Box II. Catheter ablation trials: considerations of effect size, power and sample size
It has been clearly demonstrated that to show a similar reduction in relative risk (e.g. 30%) in two populations with different baseline absolute risks (e.g. 1% in population A and 20% in population B), the population with lower risk at baseline would need a much larger sample (29 396 patients for the population with 1% risk at baseline vs. 1228 patients for the population with 20% risk at baseline, assuming a 1:1 randomization, and α of 0.05 and β of 0.8). Accordingly, it is not surprising that a clear benefit of catheter ablation was shown for patients with heart failure in CABANA, given their higher baseline risk for hospitalization or all-cause mortality (and thus requiring a smaller sample).
On the other hand, showing a significant reduction in stroke may be a more difficult task. In a world where, unlike in AFFIRM24 or RACE,25 nearly all AF patients are anticoagulated, the incidence of stroke is now very low (about 1.25% annually in the ENGAGE AF-TIMI 48 trial among patients treated with vitamin K antagonists or edoxaban 60 mg daily).26 Using the figures from the previous example (starting from a baseline absolute risk of 1.25%, and aiming for a 30% relative risk reduction, with 1:1 randomization and α=0.05 and β=0.8), it would be necessary for a randomized trial to include at least 23 466 participants to show such a protective effect. This study population would be about 10 times the size of CABANA (which included only 2204 patients).

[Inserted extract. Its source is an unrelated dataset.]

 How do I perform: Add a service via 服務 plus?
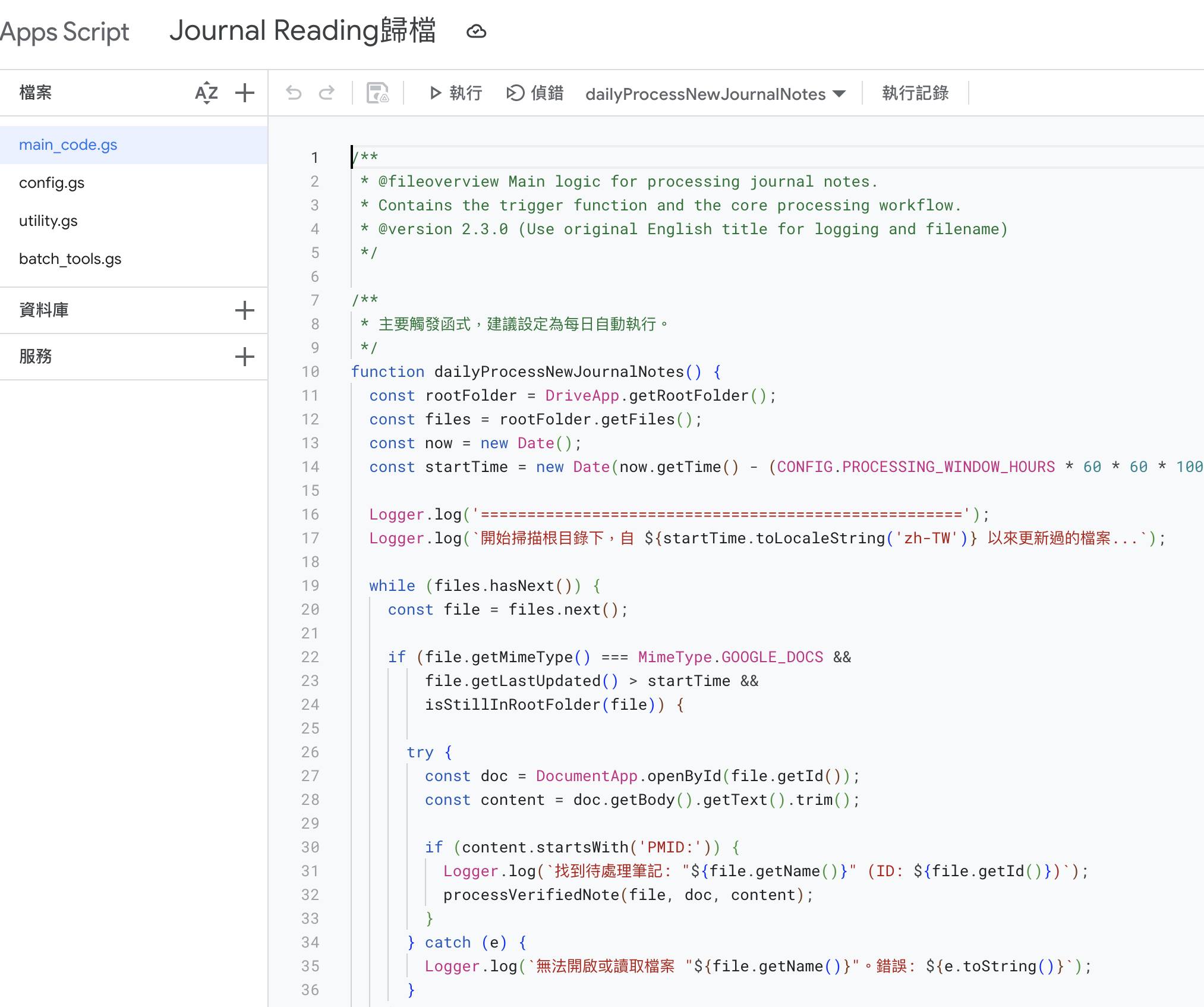point(244,357)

Besides, as AF patients have multiple other cardiovascular risk factors (including hypertension, diabetes, obesity, sleep apnea, etc), the treatment of an atrial myopathy will not by itself protect them from all the associated stroke and cardiovascular risk factors.

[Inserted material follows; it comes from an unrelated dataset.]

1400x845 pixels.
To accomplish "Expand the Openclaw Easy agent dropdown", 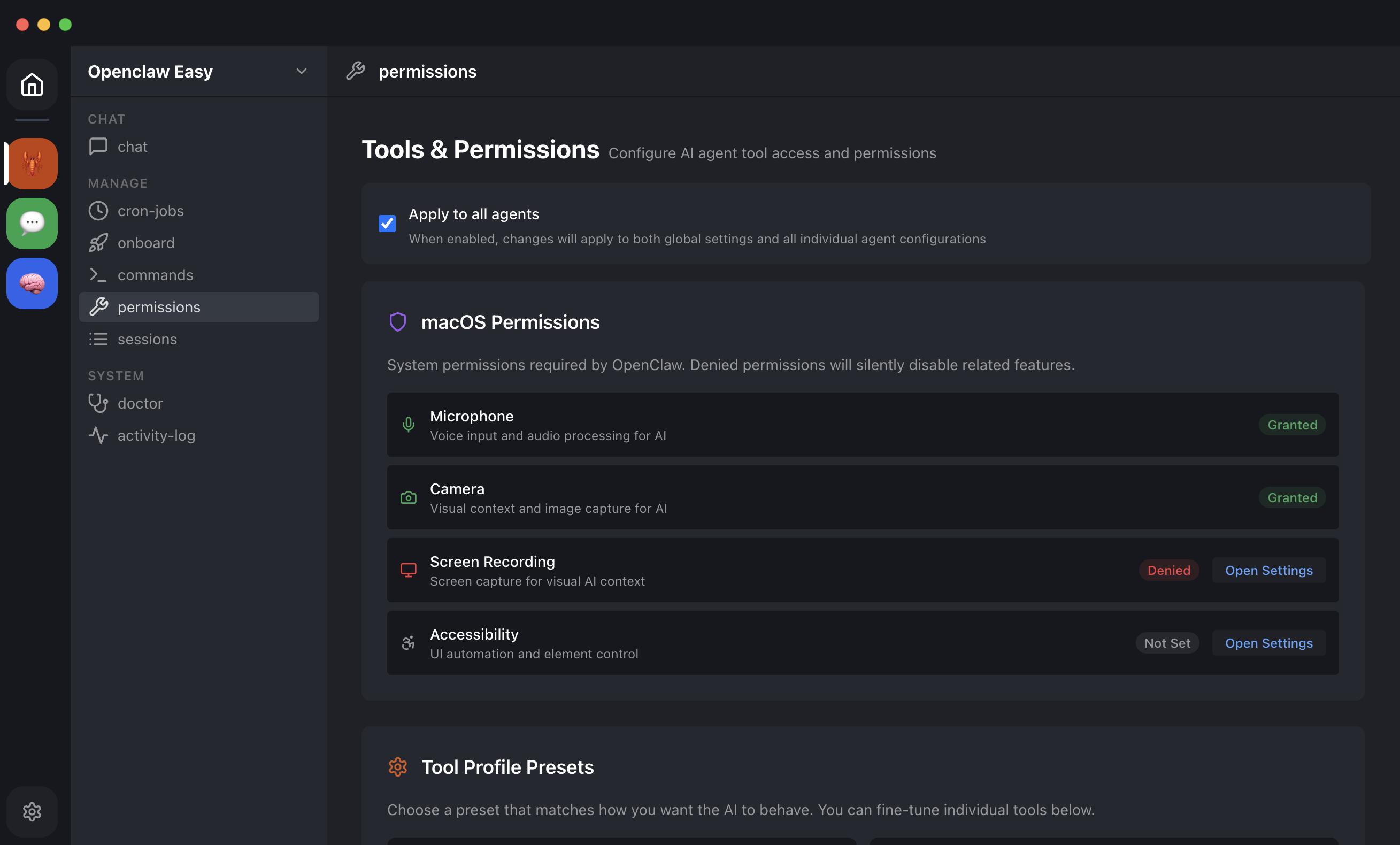I will click(302, 71).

Box III. CABANA trial: summary, assessment and take-home messages
- 1.
Patients who received ablation had lower mortality and cardiovascular hospitalization rates.
- 2.
Mortality reduction with ablation may be observed in higher risk patients (heart failure population).
- 3.
The results were positive for younger patients, who are likely to live long enough to suffer the deleterious effects of AF.
- 4.
The severity of complications and side effects of ablation was comparable to the severity of antiarrhythmic complications in the medical treatment arm.
- 5.
Ablation reduced the total AF burden and prolonged the time to first AF relapse.
- 6.
Peculiar study design:
- a.
unusual and surprising choice of combined endpoint, which was used for the first (and likely only) time in this trial;
- b.
slow patient recruitment due to unusual inclusion criteria;
- c.
protracted study even after modification of the primary endpoint when the study was ongoing; this occurred due to the lower than expected number of events, and issues with estimation of required sample size.
- 7.
The main study findings were not novel and confirmed what we already knew.
The authors have no conflicts of interest to declare.